Uncategorized

Power Up: What’s Next in Technology for Youth and Wellness

It’s time for those of us working in health tech to power up—and use our health tech muscle to make a real and lasting difference in young people’s lives.

In video games, power ups restore game characters’ health, increase their strength, shield them from damage, give them special abilities, and help them beat the odds. In health tech, power ups can help us find winning solutions for improving young people’s health and wellness.

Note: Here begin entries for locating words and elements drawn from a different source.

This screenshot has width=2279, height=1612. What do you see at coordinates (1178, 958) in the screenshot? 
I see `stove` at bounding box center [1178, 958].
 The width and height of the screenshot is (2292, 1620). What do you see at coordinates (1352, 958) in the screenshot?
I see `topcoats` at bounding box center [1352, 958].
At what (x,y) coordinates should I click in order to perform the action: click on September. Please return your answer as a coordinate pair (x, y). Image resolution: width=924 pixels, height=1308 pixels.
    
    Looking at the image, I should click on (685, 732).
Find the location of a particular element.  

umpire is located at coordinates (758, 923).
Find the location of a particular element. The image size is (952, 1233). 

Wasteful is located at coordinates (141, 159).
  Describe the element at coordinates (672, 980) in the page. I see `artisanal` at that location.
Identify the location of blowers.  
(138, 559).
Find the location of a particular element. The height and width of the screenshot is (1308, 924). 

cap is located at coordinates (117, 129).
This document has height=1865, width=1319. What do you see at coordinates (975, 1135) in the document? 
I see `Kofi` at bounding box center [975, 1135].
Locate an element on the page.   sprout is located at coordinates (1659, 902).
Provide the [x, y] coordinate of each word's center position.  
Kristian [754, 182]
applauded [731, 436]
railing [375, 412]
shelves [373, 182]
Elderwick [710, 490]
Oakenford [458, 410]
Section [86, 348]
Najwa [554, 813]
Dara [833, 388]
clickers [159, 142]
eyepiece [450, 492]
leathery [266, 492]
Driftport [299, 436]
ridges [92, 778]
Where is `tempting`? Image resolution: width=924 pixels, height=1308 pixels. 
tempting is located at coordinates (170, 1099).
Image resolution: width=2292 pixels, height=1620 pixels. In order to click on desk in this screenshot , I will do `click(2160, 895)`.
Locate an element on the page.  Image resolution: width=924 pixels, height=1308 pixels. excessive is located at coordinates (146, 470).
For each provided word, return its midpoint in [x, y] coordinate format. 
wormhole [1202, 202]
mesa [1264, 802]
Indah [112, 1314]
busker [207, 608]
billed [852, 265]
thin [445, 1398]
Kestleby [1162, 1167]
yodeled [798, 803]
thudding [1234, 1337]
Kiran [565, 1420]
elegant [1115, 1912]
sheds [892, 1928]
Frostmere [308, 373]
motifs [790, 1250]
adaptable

Power Ups for Youth Health Tech:

  • Data-Driven (+1 Power Up) – Data can inform new research and spark insights, and well-visualized data can transform perceptions and change behavior. Young people prefer when information is shown, rather than stated. Use data visualizations to help young people understand how they fit into the big picture.
  • Connected (+1) – Health tech cannot be tied down by time, place, or even platform. A safe, connected, networked, multi-platform mindset should be our default.
  • Agile (+5) – We need to learn quickly what works, keep what does, and discard what doesn’t. You only get one chance with young people, so you’d better make it good.
  • Innovative (+10) – At its best, health tech will be creative and even disruptive. Let’s focus on radically accelerating and scaling our best solutions.
  • Authentic (+25) – Trust is the most indispensable currency for dealing with youth. Period.
  • User-Centered (+100) – The digital divide has narrowed but still persists, especially in low-income communities and communities of color. Let’s equip youth in these communities and beyond with the tools, capacity, and mentoring they need to create smarter health tech for themselves and the world. As the teenage Intel ISEF winner, Jack Andraka, said, “It’s not just me. Kids can do anything with Google and Wikipedia at their fingertips.”

YTH is powering up by embracing participatory health tech, where youth are not limited to being seen as a market for new health tech tools, but are instead welcomed as creators of their own health future.

Join us by exploring these themes and others at YTH Live 2014, our annual conference on tech innovation for youth health and wellness. Your voice and imagination are critical to building a healthier future for the next generation.

Jamia Wilson is the new executive director of YTH and Deb Levine is YTH’s founder and president. YTH is the partner of choice for companies and organizations in search of new ways to use technology to advance the health and wellness of youth and young adults, and other vulnerable communities.

See Deb moderate a panel on using mHealth to engage and empower youth on December 10, 2013 at the mHealth Summit.

4 replies »

  1. Good post. I learn something new and challenging on blogs I stumbleupon every day.

    It’s always useful to read through content from other authors and practice something from their web sites.

    web site (Stephania)

  2. WFW shares:

    As an advocate for wellmess outreach for rural, remote, vulnerable and other populations both in the USA and internationally; I suggest that combining the “old school outreach with the Power Up Options available to us, could open doors to intergenerational wellness projects that make a “REAL Difference”!

    Let’s VISION collaboratively OLD school + NEW school and create win-wins that result in achievement of mutual goals!

  3. 90% of our most vulnerable communities have access to mobile phones. We use those phones to connect communities with free and low-cost services. It is incredibly important because often times some people aren’t able to learn about wonderful services like the ones you offer. The discretion and the reach of the mobile phones allows us to build trust–and to disseminate information quickly and confidentially with wide reach.

  4. I’m curious about who is supposed to pay for the tech that people in vulnerable communities and just what tech are we talking about. Wearable fitness gizmos? PC or tablet-based apps? With my experience of leading wellness work in vulnerable communities for the past nearly 7 years, I’d say the least of our problems is tech, and as a family spending priority, it doesn’t even reach the bottom of the priority list. Our work — and our successes — are decidedly old school: human outreach, education, and engagement; facilities and program development; dogged determination; and, an embrace of entire families.